# [Source extract]

I've been thinking of getting one, but had thought it would have been secure in the locker, although I appreciate the consequences of something going wrong! 8O


----------



## brimo (May 10, 2005)

If anyone wants a spare cassette we have one. It came with our s/h Hymer B584 and is a Thetford 17 litre jobby. It looks to be in as new condition. Pm us with your offer is there is anyone interested in making use of it.

Cheers


----------



## Road_Runner_644 (May 9, 2005)

Hi Nuke

I think i saw some cassetes at the O'leary stand at the show, but didn't cop the price. Based on the fact that the tap from my hyner is 37 quid there to hymeruks 70 quid, they might be worth a ring.

01482 868932

www.olearymotorhomes.co.uk

Dave


----------



## 88810 (May 9, 2005)

peejay said:


> When we wildcamped on the peloponese in 2001, there was nowhere convenient to empty our loo, on this occasion we followed the advice of our german neighbours and buried our waste in a pineforest behind the beach. Can't see this being tolerated in this country though! If we had the room, a second cassette would have enabled us to stay longer without doing this.
> 
> pete


Lol Pete you are right about thinking this would not be tolerated over here especially when people get really uptight about disposing of waste water ! anywhere.


----------



## Anonymous (Nov 10, 2000)

We have a supplier for spare cassettes but one hell of a backlog of products to list. PM for details.

2nd cassette is good if you're not using chemicals as the extra time spent sloshing about helps it break down. A cassette lasts 1-2 days for us (with/without guests) so a spare is essential to stop unhappy latenight emptying sessions. Having emptied over 4 tonnes of human waste over the last 18months we are really looking forward to our 90 litre black tank :cheers: 

The closest we have got to dumping waste was using a septic tank in the middle of a forest. The visitor centre it was attached to was closed for the winter. We were probably doing them a favour anyway, several of our friends have welcomed the addition of our waste to reinvigorate their septic tanks - nice huh!

Lizzie


----------

# [What is being asked]
Render this sentence from the cassette thread in Spanish: "The closest we have got to dumping waste was using a septic tank in the middle of a forest."

# [Dataset entries]
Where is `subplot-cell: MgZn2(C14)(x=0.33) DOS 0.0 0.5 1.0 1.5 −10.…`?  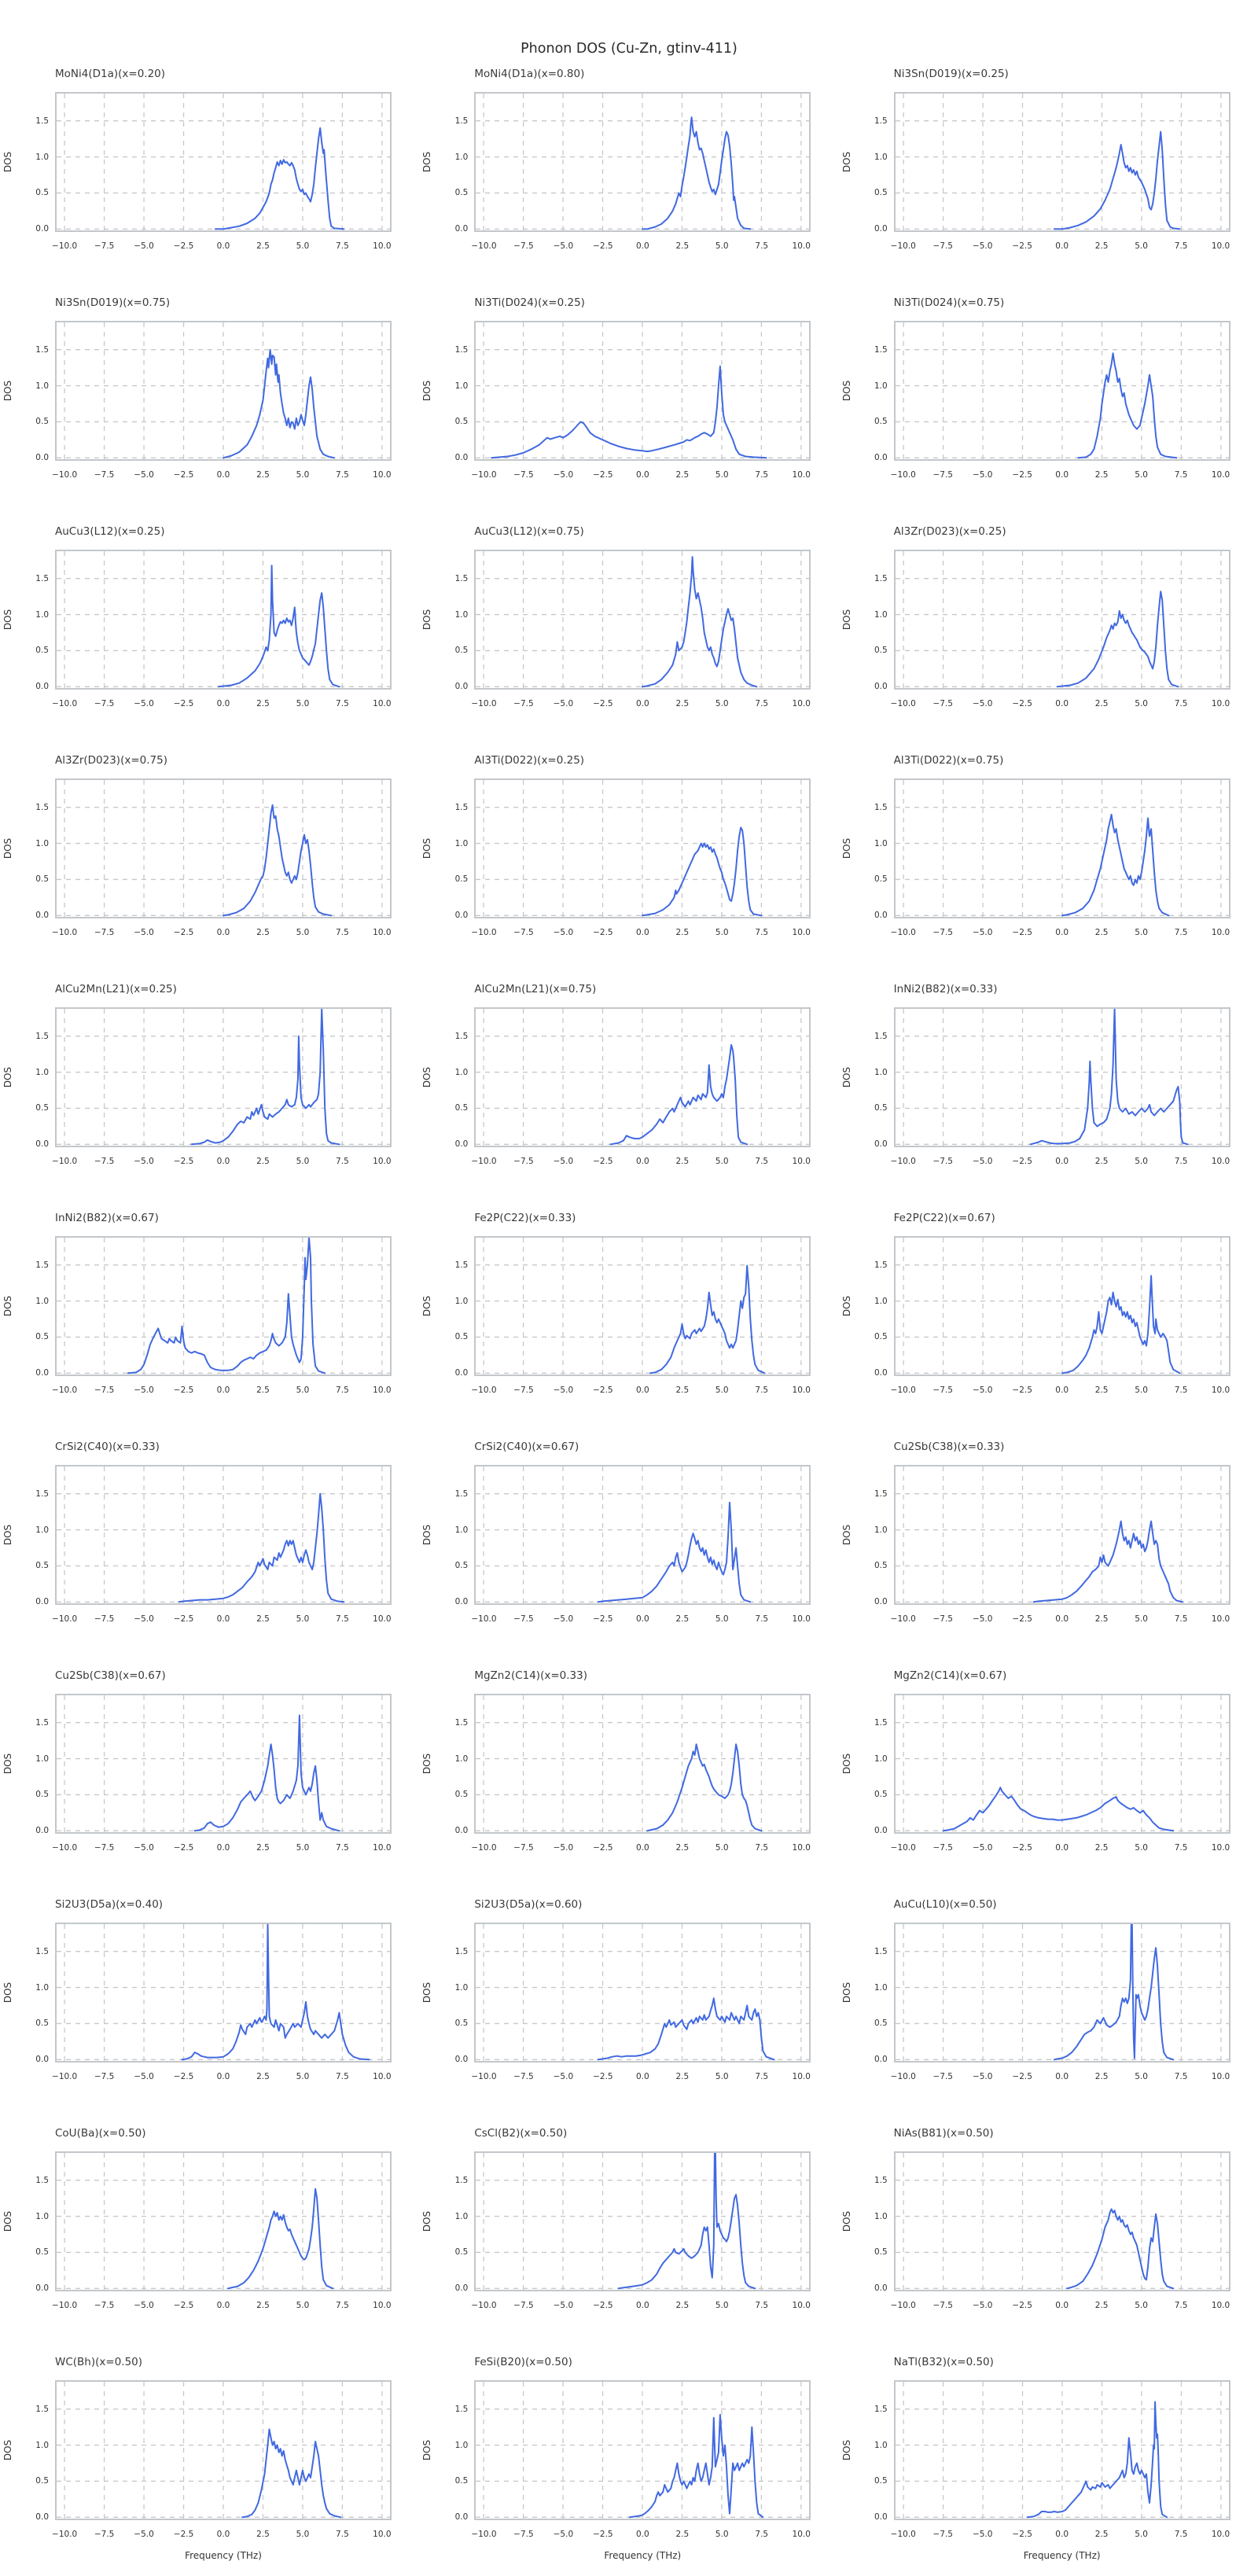 subplot-cell: MgZn2(C14)(x=0.33) DOS 0.0 0.5 1.0 1.5 −10.… is located at coordinates (628, 1776).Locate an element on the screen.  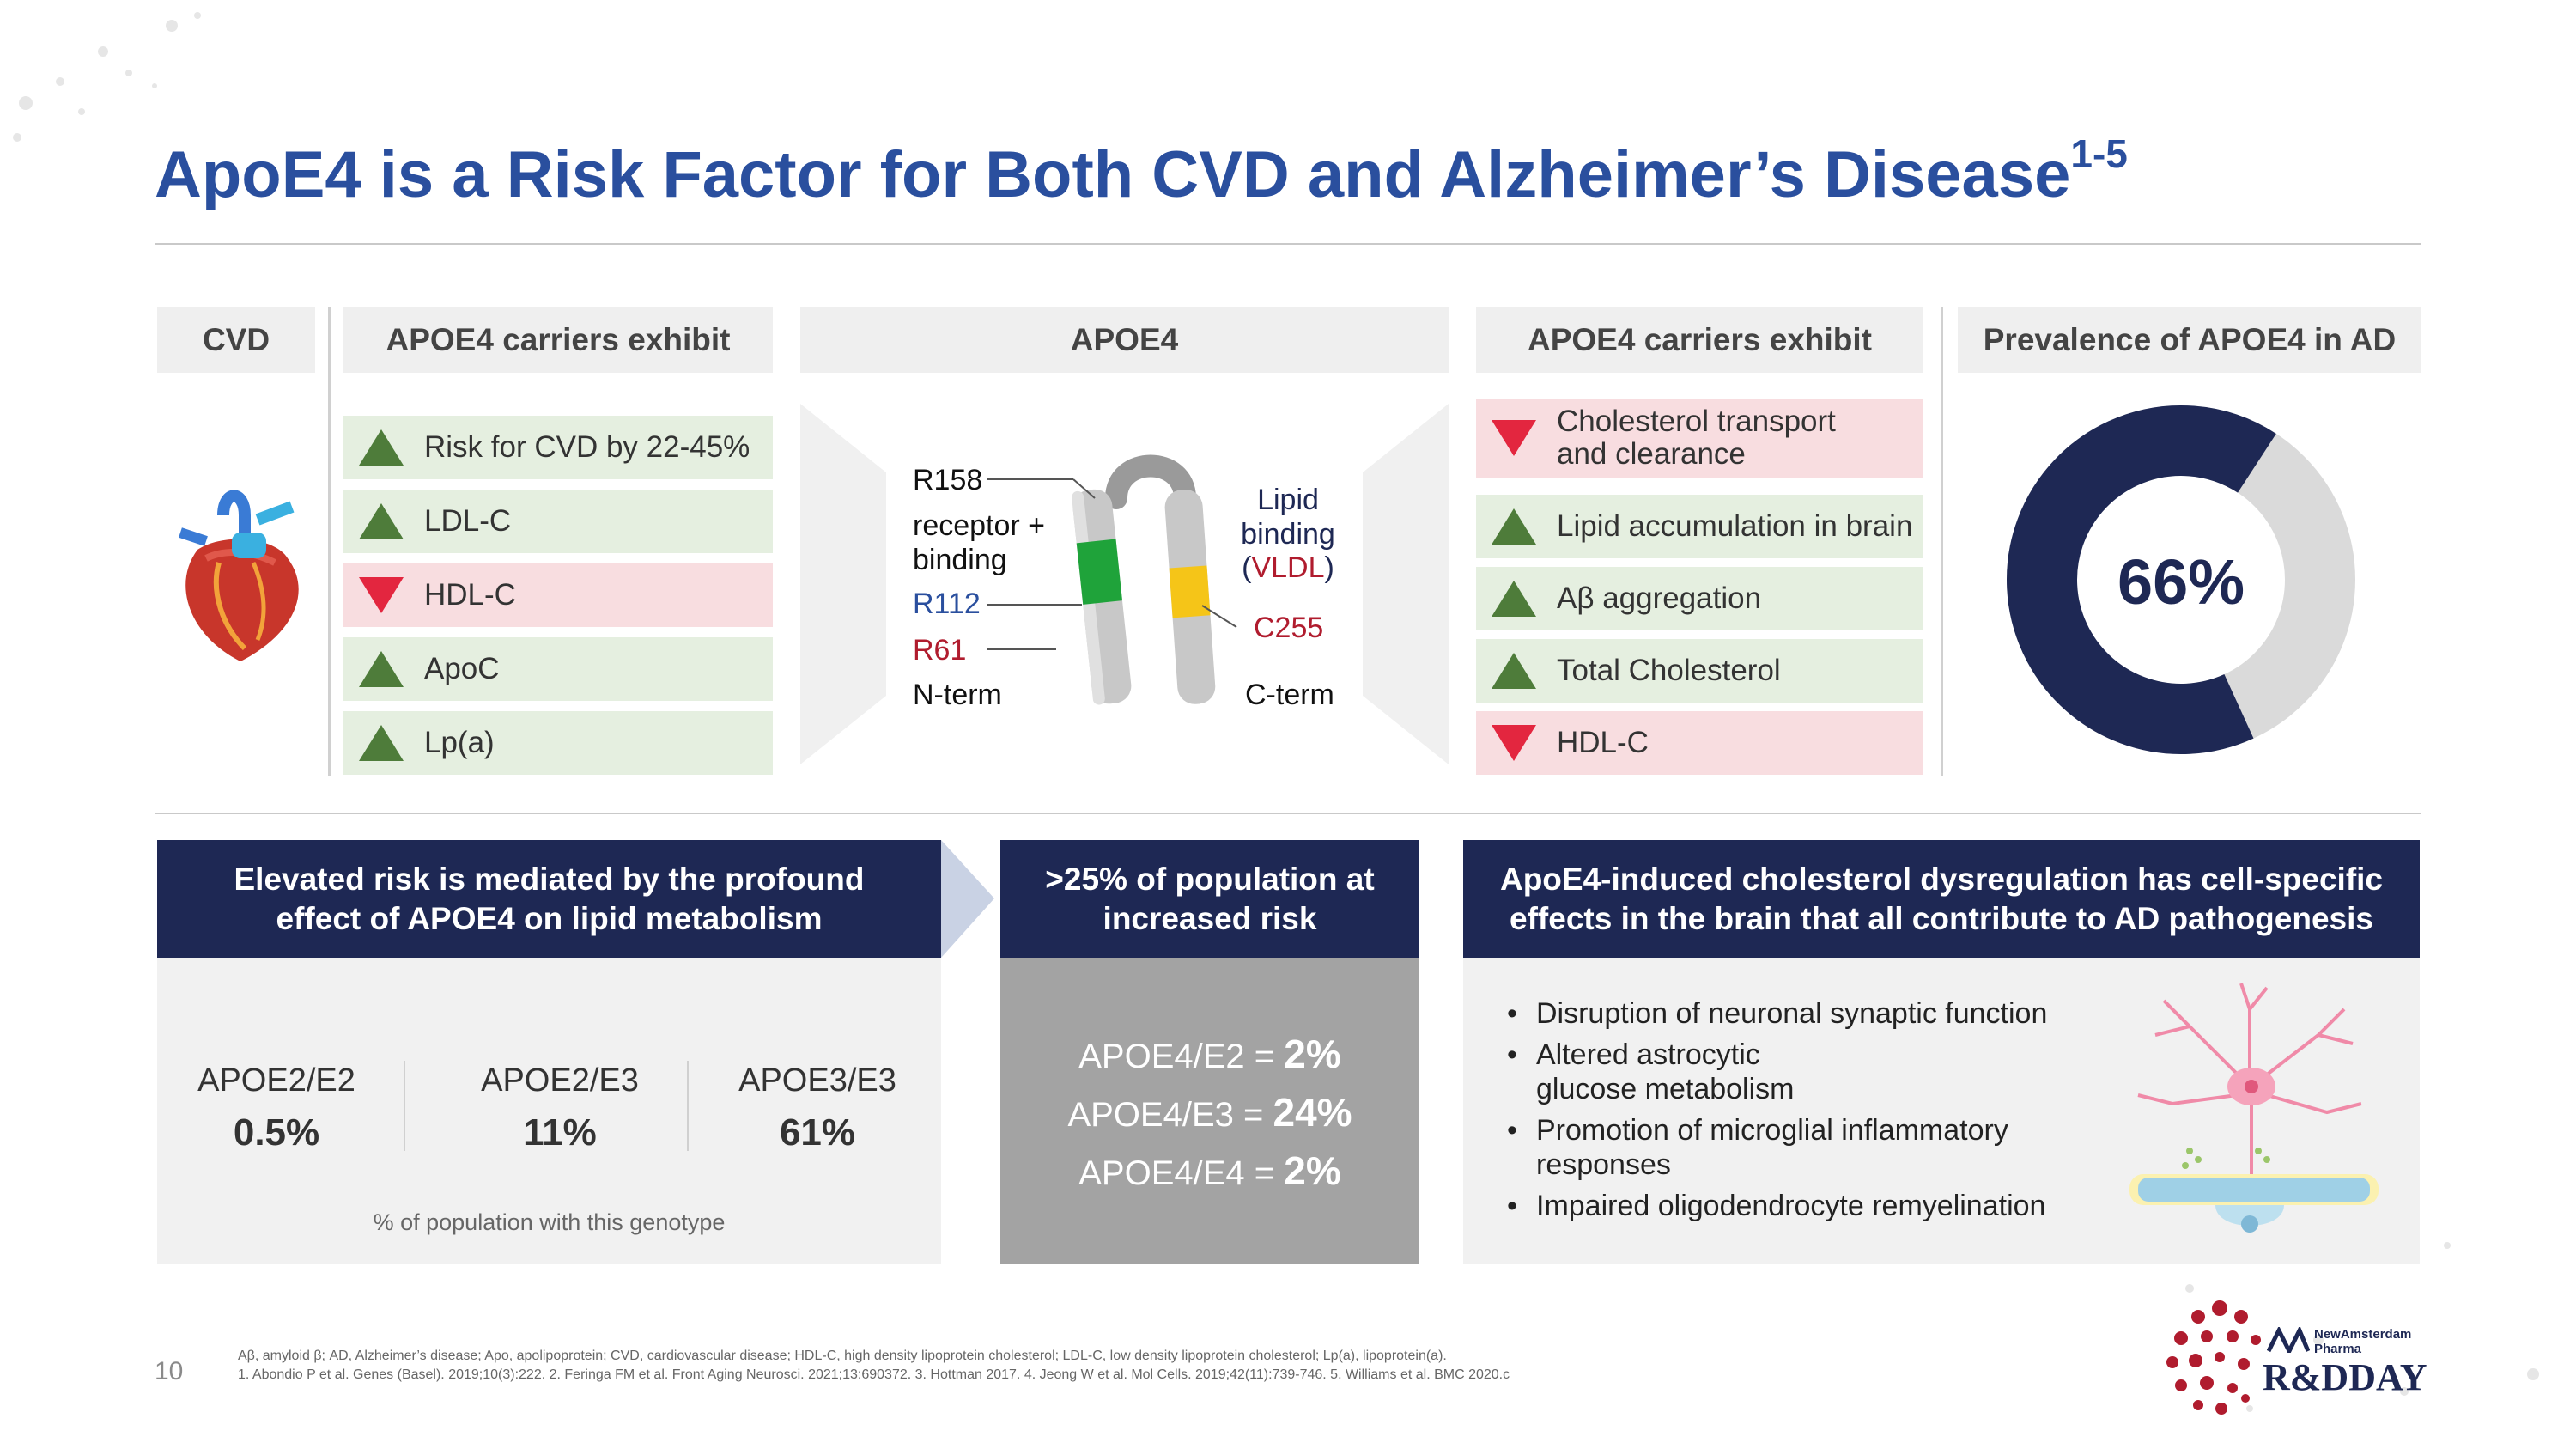
genotype-label: APOE3/E3 is located at coordinates (817, 1080).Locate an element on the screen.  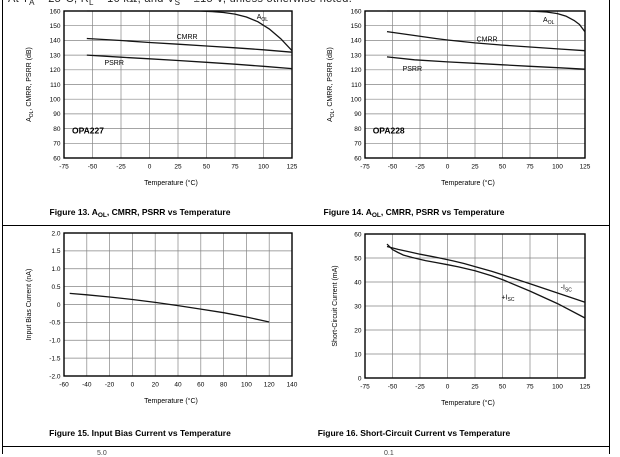
fig16-gridlines is located at coordinates (475, 306). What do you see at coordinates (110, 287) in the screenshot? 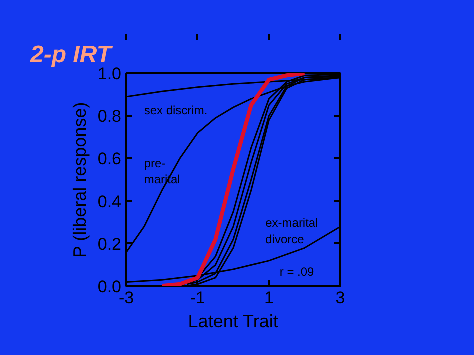
I see `y-tick-label: 0.0` at bounding box center [110, 287].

# [Expected output]
Lo más cerca que hemos estado de verter residuos fue usar una fosa séptica en medio de un bosque.